The total integration time has a pronounced impact on the accurate determination of Fe-EELS I(L3)/I(L2) ratios (Fig. 9a). Insufficient integration time can lead to spectra with inadequate signal-to-noise ratios, particularly in minerals with low Fe3+ contents. For example, the EELS I(L3)/I(L2) ratio error for HYP-1, which does not contain Fe3+, can be as high as 0.35 when the total integration time is less than 45 s. In contrast, the error for Age1903, which contains 100% Fe3+/ΣFe, is relatively modest at 0.3. Prolonging the total integration time to T ≥ 45 s can effectively reduce the error to a maximum of 0.14. Notably, the Fe-EELS I(L3)/I(L2) ratio does not vary linearly with Fe3+ content in the calibration curve (Fig. 7).
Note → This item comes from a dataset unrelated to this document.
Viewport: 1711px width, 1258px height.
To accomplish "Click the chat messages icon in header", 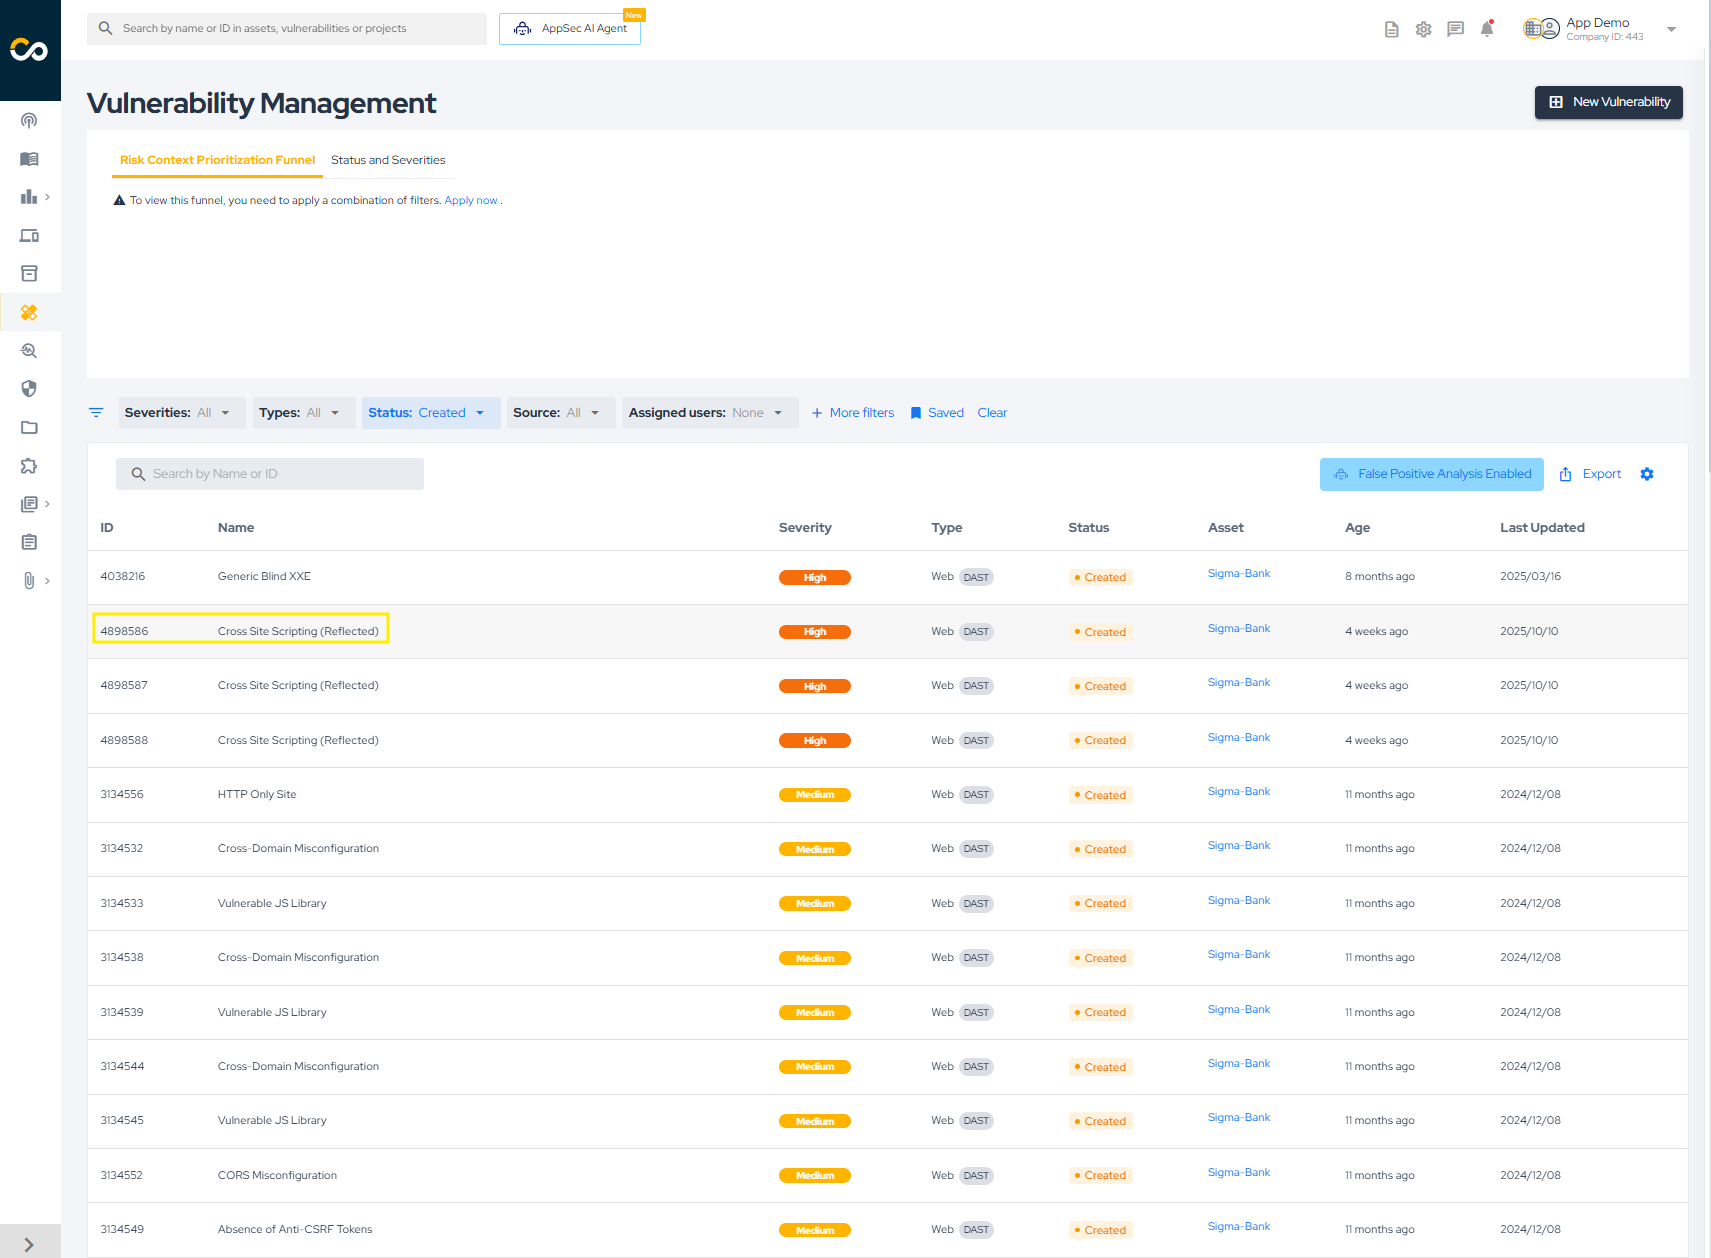I will [x=1455, y=29].
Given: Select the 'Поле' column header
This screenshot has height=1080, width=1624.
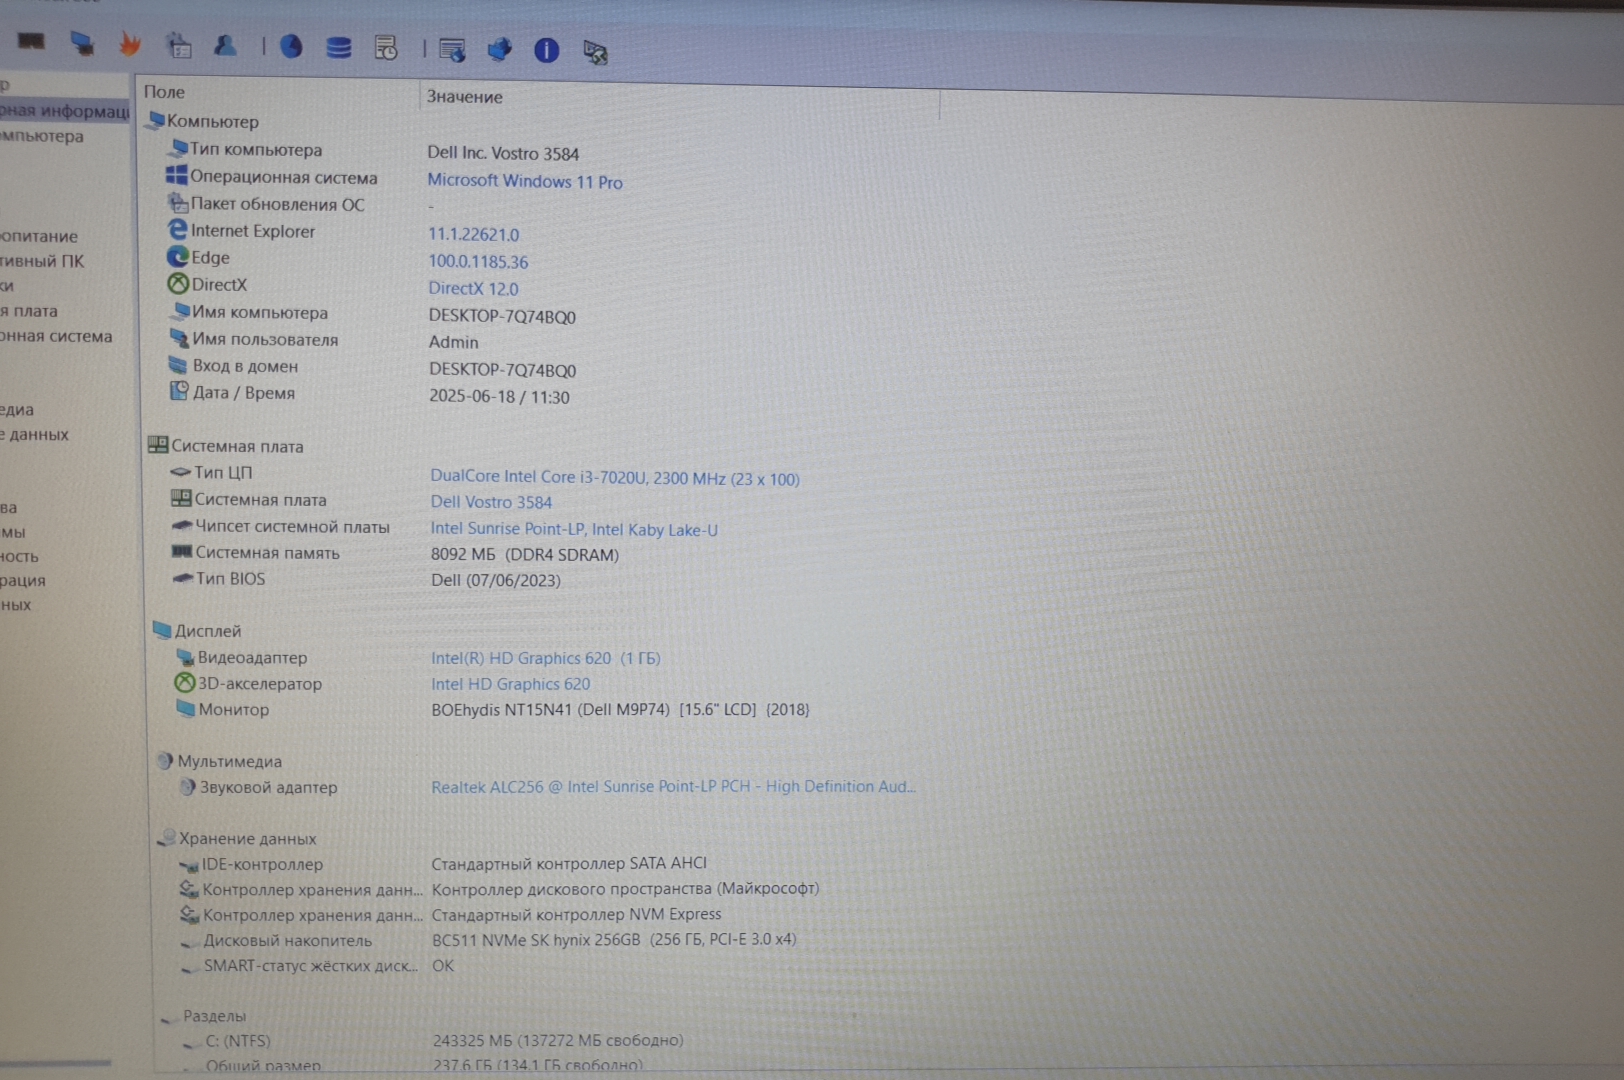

Consequently, the error associated with quantifying Fe3+ content using the Fe-EELS I(L3)/I(L2) ratio can vary across samples with various Fe3+ contents. The error in Fe3+ content quantification initially decreases and then increases with the increasing Fe3+/ΣFe ratio, reaching a minimum of 0.012 at a Fe3+/ΣFe ratio of 0.7 (Fig. 9b). The error values for samples with 0% and 100% Fe3+ are 0.032 and 0.025, respectively, which are slightly lower than the 0.04 reported in the previous study by van Aken et al.22


image file: d5ja00002e-f9.tif
Fig. 9 Experimental error analysis considering the impacts of (a) the total integration time and (b) the nonlinear relationship between the EELS I(L3)/I(L2) ratio and the mineral Fe3+ contents.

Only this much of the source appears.